Michael Jackson's estate is speaking out ahead of the release of a new documentary about the late singer.
On Wednesday, the 2019 Sundance Film Festival announced that it will premiere Leaving Neverland -- a nearly four-hour-long documentary that details sexual abuse allegations against the King of Pop -- on Jan. 25.
On the festival's website, the documentary is described as featuring "gut-wrenching interviews" with two now-adult men -- James Safechuck and Wade Robson -- and their families, which detail "a portrait of sustained exploitation and deception, documenting the power of celebrity that allowed a revered figure to infiltrate the lives of starstruck children and their parents."
"As one of the world’s most celebrated icons, Michael Jackson represents many things to many people -- a pop star, a humanitarian, a beloved idol. When allegations of sexual abuse by Jackson involving young boys surfaced in 1993, many found it hard to believe that the King of Pop could be guilty of such unspeakable acts," the description reads. "In separate but parallel stories that echo one another, two boys were each befriended by Jackson, who invited them into his singular and wondrous world. Seduced by the singer’s fairy-tale existence and enthralled by their relationship with him, both boys' families were blind to the manipulation and abuse that he would ultimately subject them to."

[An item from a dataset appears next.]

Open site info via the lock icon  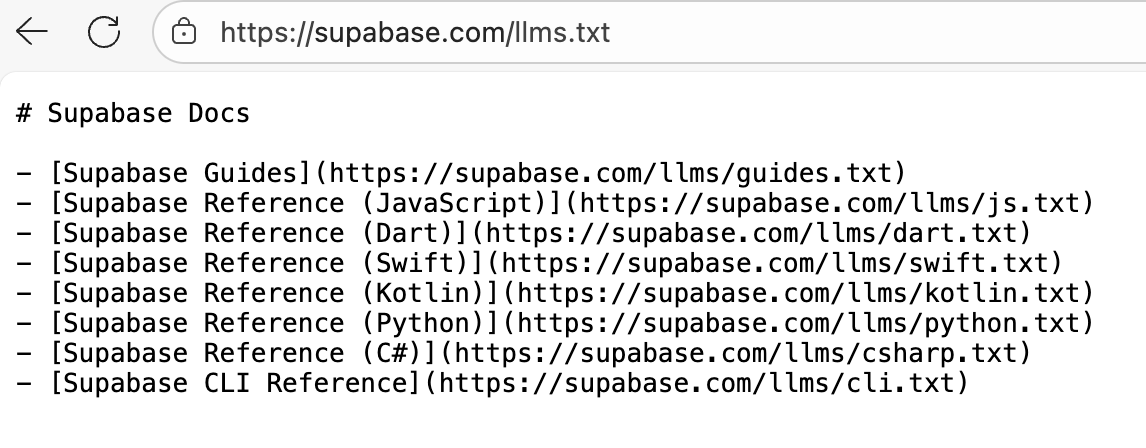coord(184,33)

On Thursday, HBO announced that it -- along with the U.K.'s Channel 4 -- plans to air the documentary this spring following its Sundance debut.

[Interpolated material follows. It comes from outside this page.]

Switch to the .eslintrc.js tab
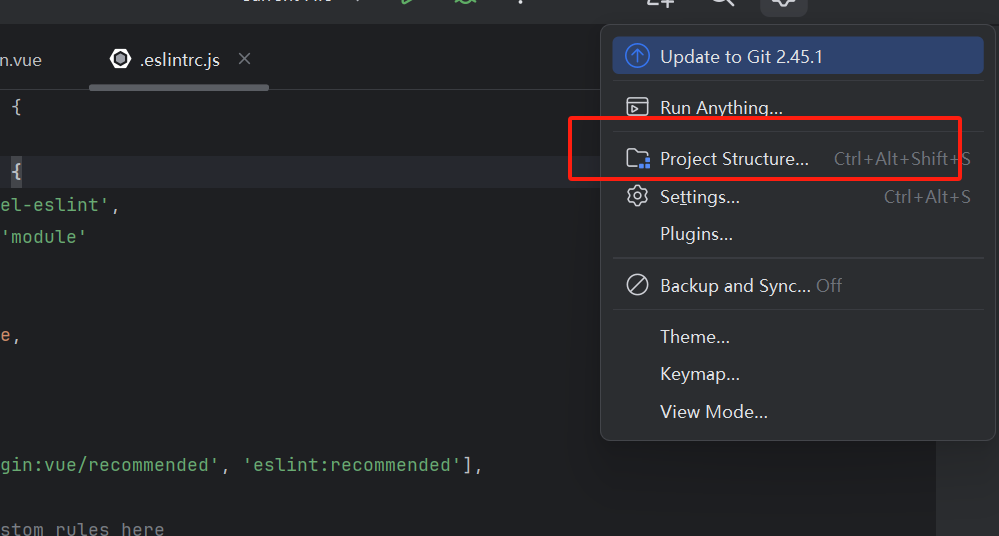The image size is (999, 536). (179, 60)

In a statement to ET on Thursday, Jackson's estate calls the documentary a "lurid production."
“This is yet another lurid production in an outrageous and pathetic attempt to exploit and cash in on Michael Jackson," the statement reads. "Wade Robson and James Safechuck have both testified under oath that Michael never did anything inappropriate toward them. Safechuck and Robson, the latter a self-proclaimed ‘master of deception,' filed lawsuits against Michael’s Estate, asking for millions of dollars. Both lawsuits were dismissed."
"This so -called ‘documentary’ is just another rehash of dated and discredited allegations," the statement continues. "It’s baffling why any credible filmmaker would involve himself with this project.”

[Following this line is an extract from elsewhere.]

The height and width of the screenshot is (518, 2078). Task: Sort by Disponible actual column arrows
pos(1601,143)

Back in May, Jackson's estate also spoke out against The Last Days of Michael Jackson, an ABC News special. In a statement to ET, the estate called the special "another crass and unauthorized attempt to exploit the life, music and image of Michael Jackson without respect for Michael’s legacy, intellectual property rights or his children.”
The network responded to that and copyright infringement claims from the estate with a statement of its own.
“ABC News’ documentary explores the life, career and legacy of Michael Jackson, who remains of great interest to people worldwide,” an ABC News spokesperson told ET at the time. “The program does not infringe on his estate’s rights, but as a courtesy, we removed a specific image from the promotional material.”